Problem P

Planning [m]obile robot on Tree (EASY Version)

We are given a connected, undirected graph G on n vertices. There is a mobile robot on one of the vertices; this vertex is labeled s. Each of several other vertices contains a single movable obstacle. The robot and the obstacles may only reside at vertices, although they may be moved across edges. No vertex may ever contain more than one movable entity (robot or obstacles).

In one step, we may move either the robot or one of the obstacles from its current position v to a vacant vertex adjacent to v. Our goal is to move the robot to a designated vertex t using the smallest number of steps possible.

Let us call this graph motion planning with one robot, or GMP1R for short.

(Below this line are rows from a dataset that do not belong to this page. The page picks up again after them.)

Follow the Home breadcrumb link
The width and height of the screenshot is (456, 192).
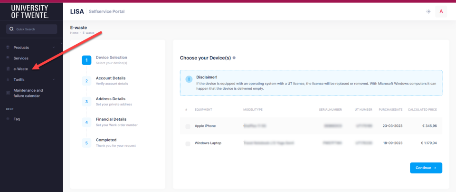(74, 33)
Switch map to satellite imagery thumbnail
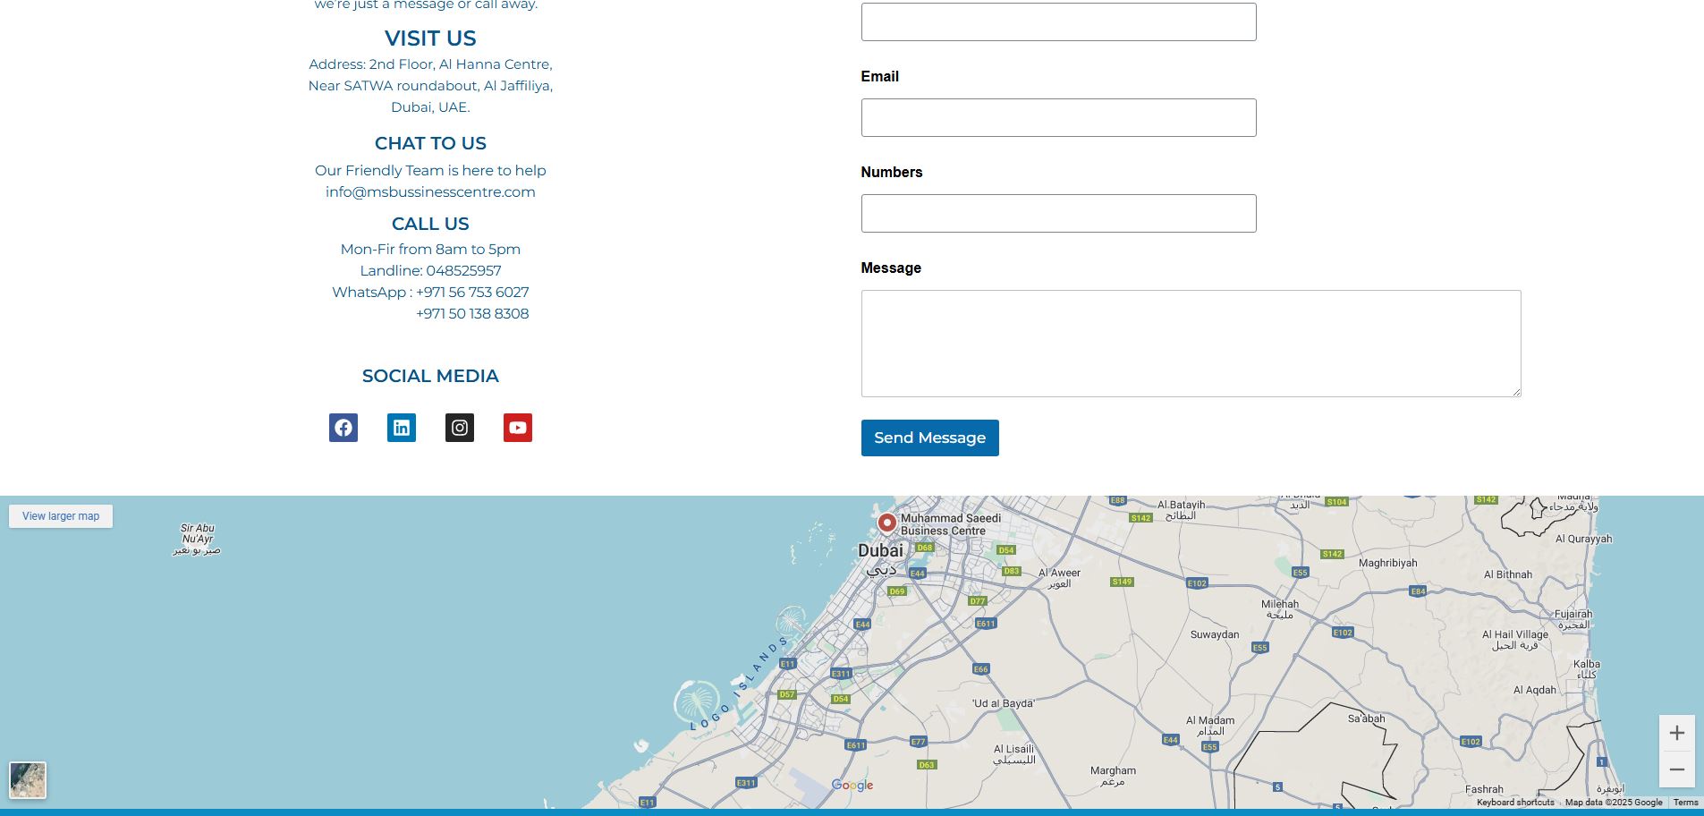 click(28, 779)
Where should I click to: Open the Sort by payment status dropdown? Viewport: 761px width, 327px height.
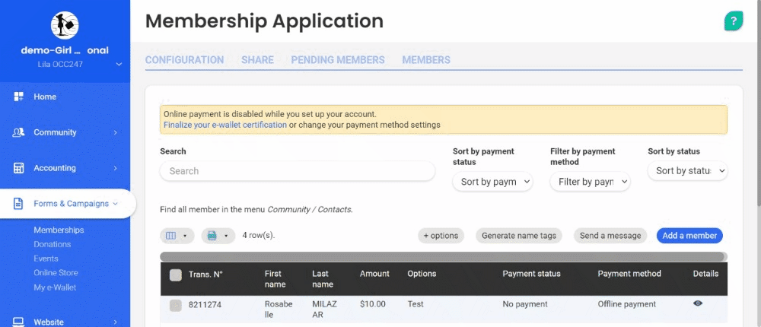(x=492, y=182)
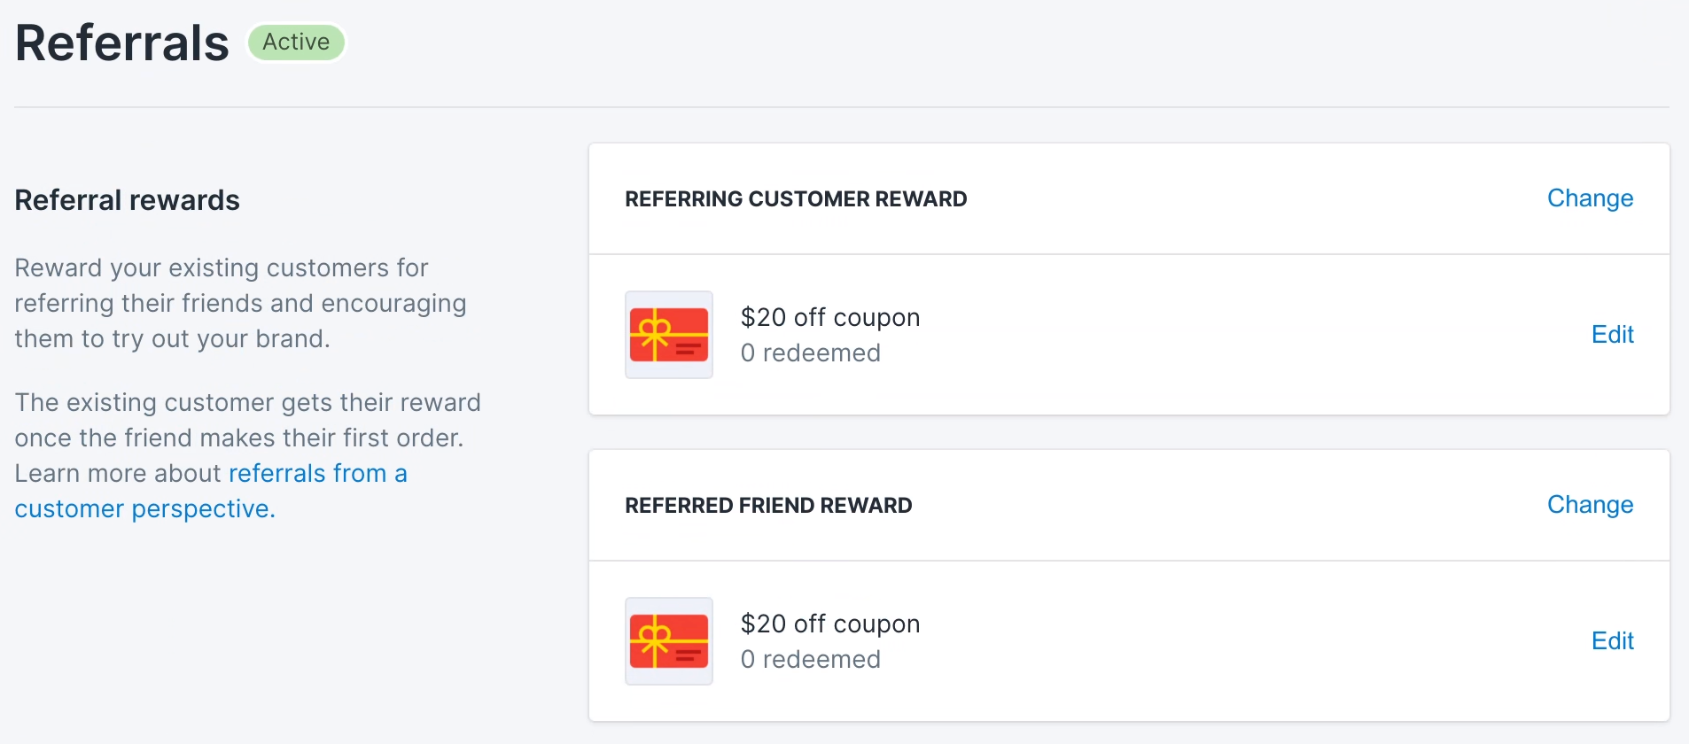This screenshot has width=1689, height=744.
Task: Select the referred friend's $20 off coupon title
Action: pos(830,624)
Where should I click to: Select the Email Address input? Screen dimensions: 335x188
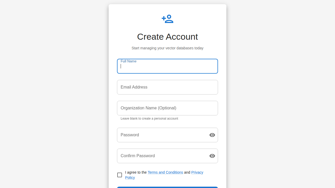click(x=168, y=87)
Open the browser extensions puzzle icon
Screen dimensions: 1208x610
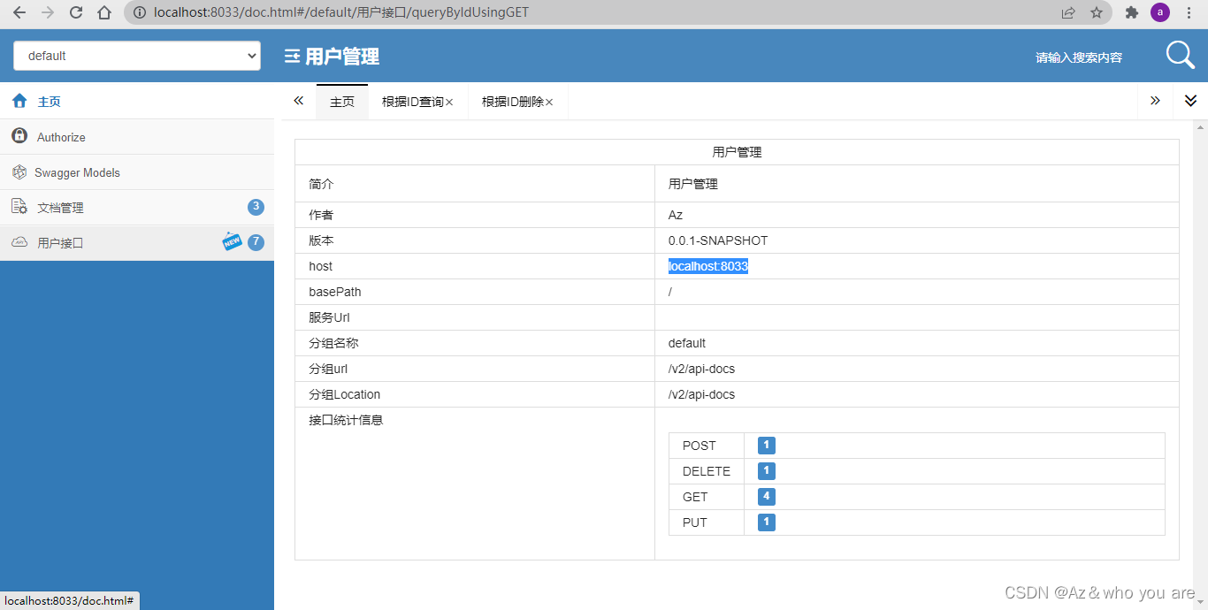[1132, 12]
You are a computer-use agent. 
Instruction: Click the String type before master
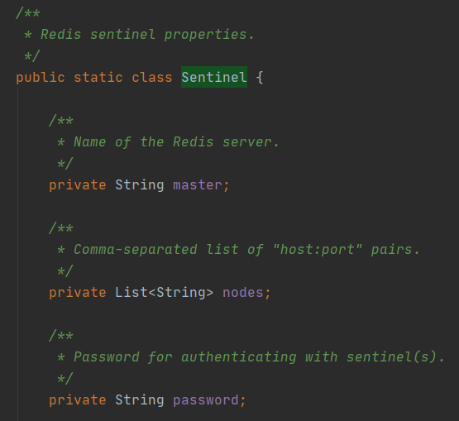tap(139, 184)
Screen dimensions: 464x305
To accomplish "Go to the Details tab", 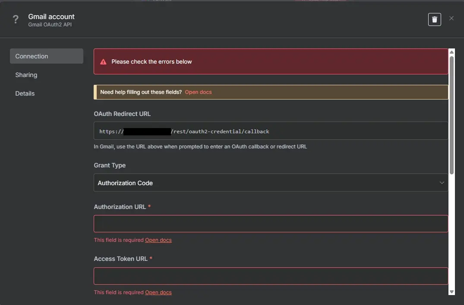I will click(25, 93).
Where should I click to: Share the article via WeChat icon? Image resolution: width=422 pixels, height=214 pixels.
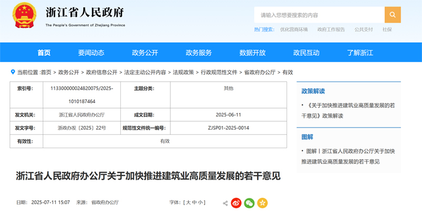click(x=249, y=202)
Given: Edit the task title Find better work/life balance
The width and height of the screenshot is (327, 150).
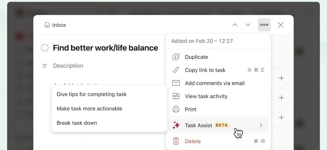Looking at the screenshot, I should point(105,48).
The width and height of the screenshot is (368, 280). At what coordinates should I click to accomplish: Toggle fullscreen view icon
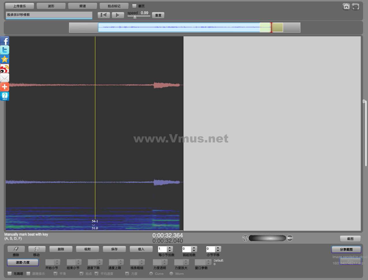click(x=356, y=6)

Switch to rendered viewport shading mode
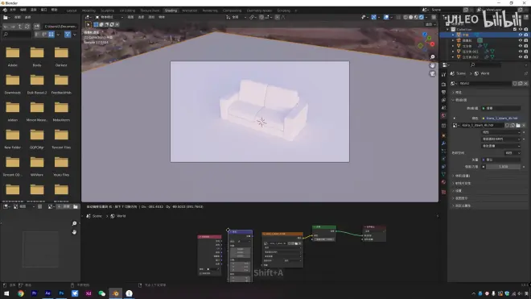pos(422,17)
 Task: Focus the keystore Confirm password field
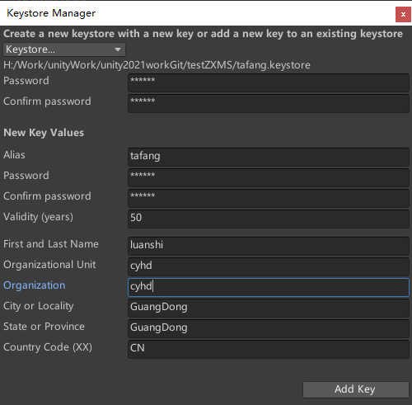point(269,103)
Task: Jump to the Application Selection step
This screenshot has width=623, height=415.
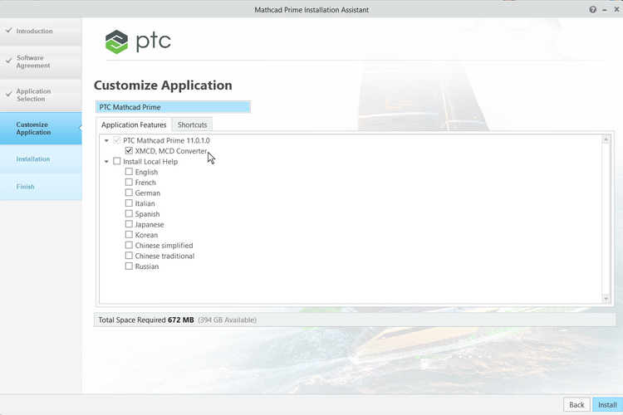Action: [33, 95]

In this problem, we restrict the graph G to be a tree, namely TMP1R.

Here are some examples (gray circles represent obstacles).

Example 1 (s=1, t=3):

Move the obstacle 2-4, and then move the robot 1-2-3. Total: 3 moves.

Example 2 (s=1, t=4):

Move obstacle 2-5, then 3-2-6, and then move the robot 1-2-3-4. Total: 6 moves.

Example 3 (s=1, t=5):

Move the robot 1-6, then obstacle 2-1-7, then robot 6-1-2-8, then obstacle 3-2-1-6, then 4-3-2-1, and finally robot 8-2-3-4-5. Total: 16 moves.

Input

The first line contains the number of test cases T(T<=340). Each test case begins with four integers n, m, s, t(4<=n<=15, 0<=m<=n-2, 1<=s,t<=n, s!=t), the number of vertices, the number of obstacles and the label of the source and target. Vertices are numbered 1 to n. The next line contains m different integers not equal to s, the vertices containing obstacles. Each of the next n-1 lines contains two integers u and v (1<=u<v<=n), that means there is an edge u-v in the tree.

Output

For each test case, print the minimum number of moves k in the first line. Each of the next k lines contains two integers a and b, that means to move the robot/obstacle from a to b. If there is no solution, print -1. If there are multiple solutions, any will do. Print a blank line after each test case.

Sample Input

3
4 1 1 3
2
1 2
2 3
2 4
6 2 1 4
2 3
1 2
2 3
3 4
2 5
2 6
8 3 1 5
2 3 4
1 2
2 3
3 4
4 5
1 6
1 7
2 8

Output for the Sample Input

Case 1: 3
2 4
1 2
2 3

Case 2: 6
2 5
3 2
2 6
1 2
2 3
3 4

Case 3: 16
1 6
2 1
1 7
6 1
1 2
2 8
3 2
2 1
1 6
4 3
3 2
2 1
8 2
2 3
3 4
4 5

Bonus

You may find the sample data and special judge program in the gift package useful.

Notes

TMP1R can be solved in O(n4) time. That's overkill for this problem, but if you're interested, please take a look at this:

Vincenzo Auletta , Domenico Parente , Pino Persiano, A New Approach to Optimal Planning of Robot Motion on a Tree with Obstacles, in Proc. of the 4-th European Symposium on Algorithms, 1996.